I can't handle mess; all the labels in my house have to be facing out towards me; clutter and disorganization make me feel sick to my stomach; misplacing items can drive me mad; and even if I have an injury, I will make sure things are clean. I vacuumed the house and really hurt myself soon after my C-section cause I was going to lose it if I couldn't clean. Sometimes I even feel like I can't breathe when Noah's area at the table is covered in crumbs and peanut butter after breakfast.
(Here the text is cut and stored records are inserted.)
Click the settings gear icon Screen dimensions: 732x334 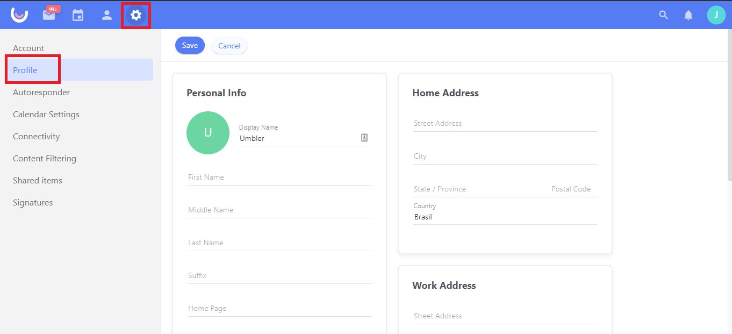pos(136,15)
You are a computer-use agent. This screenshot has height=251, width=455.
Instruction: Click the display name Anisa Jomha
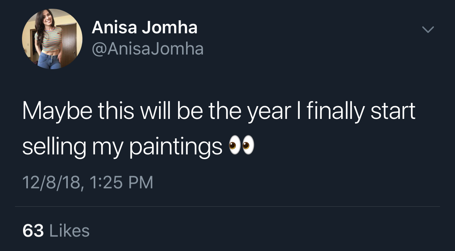[145, 27]
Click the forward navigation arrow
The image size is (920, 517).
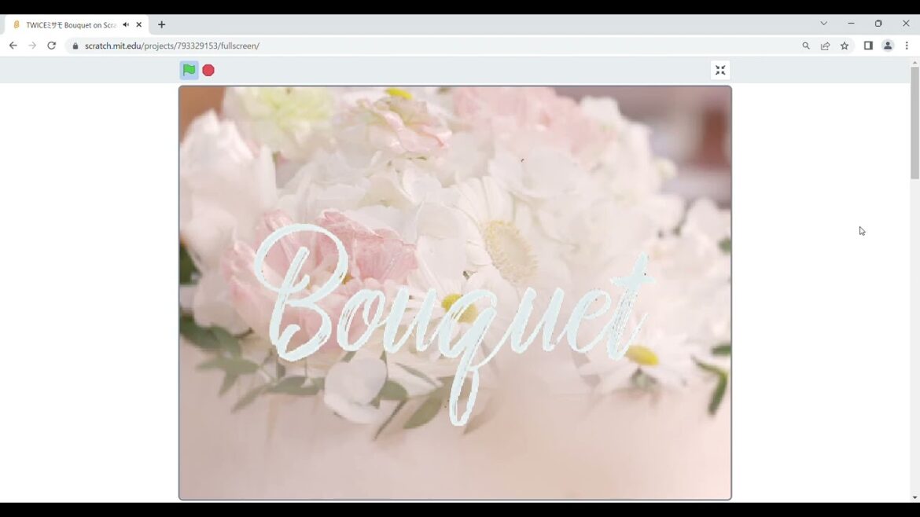point(32,46)
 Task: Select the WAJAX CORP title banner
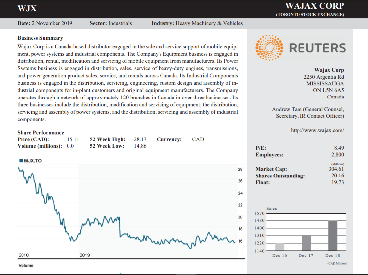tap(315, 6)
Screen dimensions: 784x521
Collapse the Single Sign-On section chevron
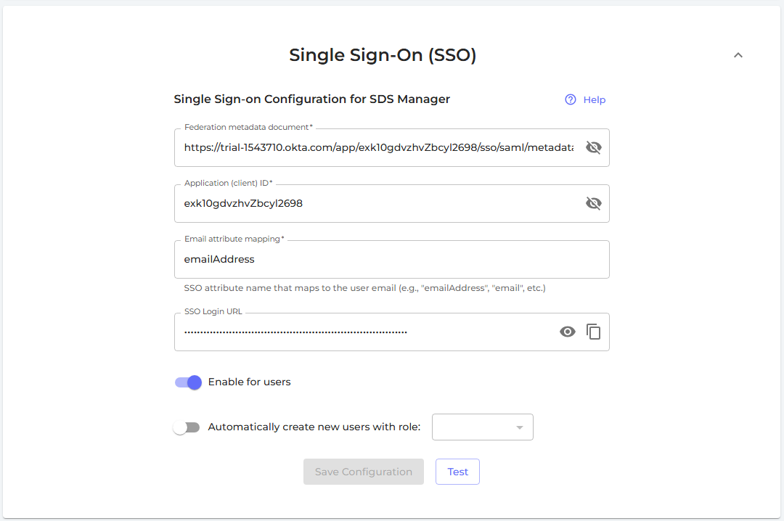pos(738,55)
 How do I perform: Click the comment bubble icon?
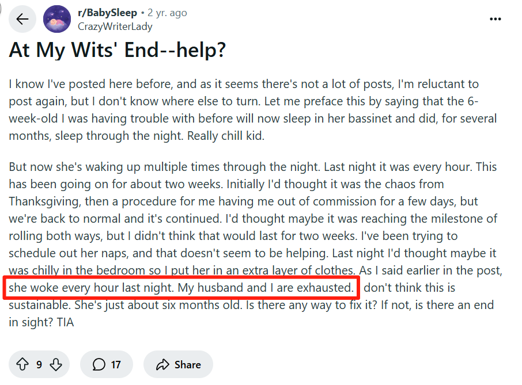pyautogui.click(x=99, y=364)
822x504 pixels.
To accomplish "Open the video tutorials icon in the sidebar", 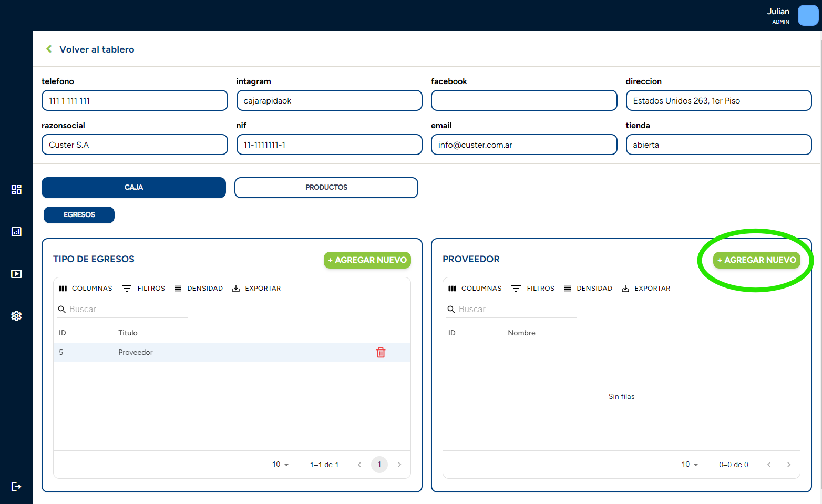I will pyautogui.click(x=16, y=274).
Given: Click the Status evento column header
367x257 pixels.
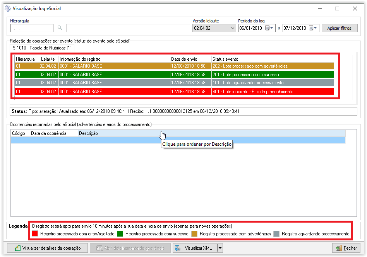Looking at the screenshot, I should [x=271, y=59].
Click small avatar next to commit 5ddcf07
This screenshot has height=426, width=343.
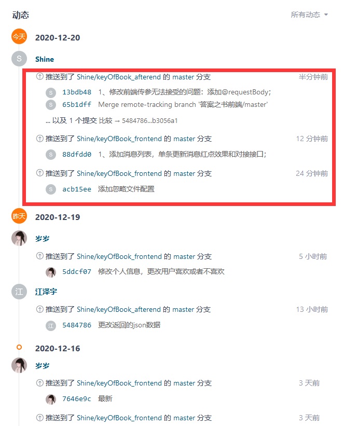tap(51, 272)
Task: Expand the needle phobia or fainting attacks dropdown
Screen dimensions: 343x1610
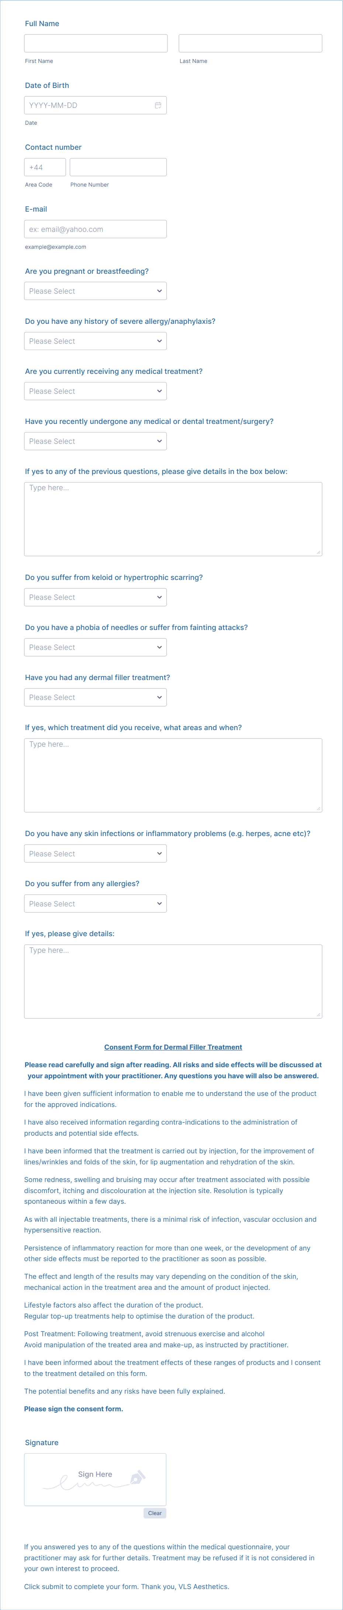Action: [x=95, y=647]
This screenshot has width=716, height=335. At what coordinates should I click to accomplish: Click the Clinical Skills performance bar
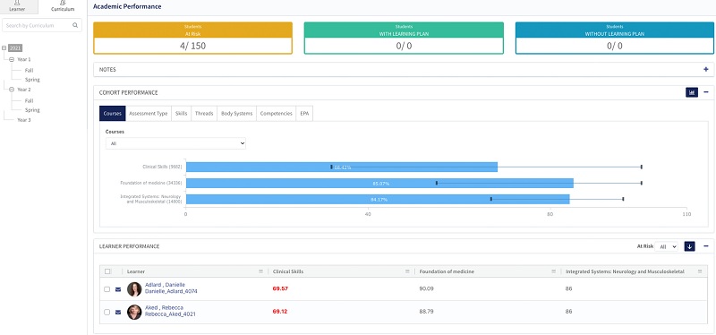342,167
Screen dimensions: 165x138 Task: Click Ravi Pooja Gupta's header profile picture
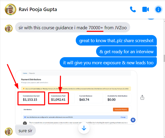coord(11,9)

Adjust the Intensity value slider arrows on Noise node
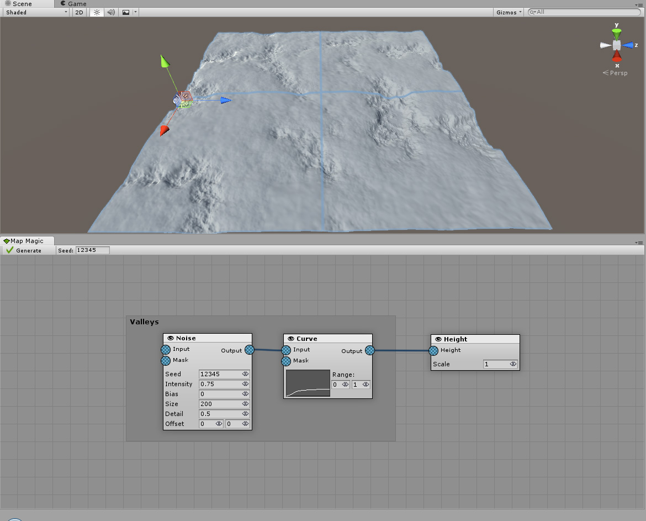[x=245, y=384]
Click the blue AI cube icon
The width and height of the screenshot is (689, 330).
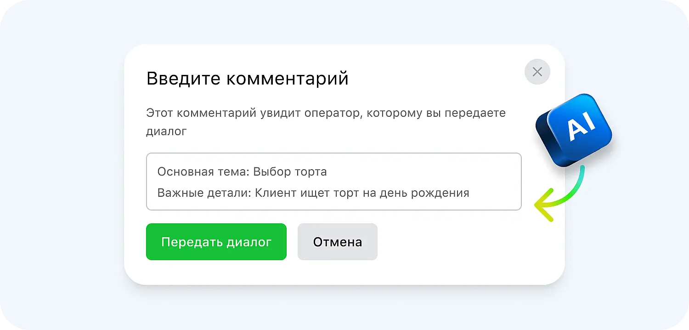(574, 130)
I never leave the house if I haven't picked up and put away all the toys or washed the dishes.
Definitely obsessive compulsive.
Now that you know this about me, you can imagine how insane I went yesterday when I couldn't for the life of me, find the brand new stick of sunscreen I had just used that morning. I spent three hours searching every nook, cranny, and crevice in our tiny apartment. Nothing. I even asked my husband to check his bag at work and he discovered a plethora of alphabet blocks and a lion teether, but no sunscreen. He did however, mention that he took out the recycling this morning. Aha! So during Noah's nap I went out to the recycling dumpster to dive for that stupid stick of sunscreen and lo and behold, there it was buried in a sea of bubble wrap.
I thought I was done with the exhaustive searching until Noah decided to lose his letter A magnet. I searched high, I searched low, I made Brendan do an independent search. We used flashlights and overturned everything that could be overturned. Nothing. There was even a breakfast interrogation, but he wouldn't spill.
Needless to say, I feel yucky and crazy. I have to kick this feeling cause it's just going to keep happening throughout his childhood. Parenting never ceases to surprise me.